Short exercise - In the rows between the line holding "Click the stacked" and the line holding "will click(854, 357).", inclusive, change "share icon" to "export icon". Write out only those lines, keeping everything else unchanged.

Extracted material -
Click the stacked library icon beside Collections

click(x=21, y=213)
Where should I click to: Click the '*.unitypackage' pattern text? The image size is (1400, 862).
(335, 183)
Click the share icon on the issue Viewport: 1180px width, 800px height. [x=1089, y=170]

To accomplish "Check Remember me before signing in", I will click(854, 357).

---

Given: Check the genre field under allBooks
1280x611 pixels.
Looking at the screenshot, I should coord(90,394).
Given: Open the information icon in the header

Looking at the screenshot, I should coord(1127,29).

==

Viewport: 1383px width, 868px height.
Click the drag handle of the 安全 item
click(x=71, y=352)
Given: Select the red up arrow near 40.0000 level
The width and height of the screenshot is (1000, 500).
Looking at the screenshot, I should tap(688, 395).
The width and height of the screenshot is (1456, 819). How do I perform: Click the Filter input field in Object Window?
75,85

Output for this exercise -
Click the stacked library icon beside Collections

click(x=21, y=213)
Where should I click to: Click the '*.unitypackage' pattern text? The image size is (1400, 862).
(335, 183)
Click the export icon on the issue Viewport: 1180px width, 800px height. [x=1089, y=170]

To accomplish "Check Remember me before signing in", I will click(854, 357).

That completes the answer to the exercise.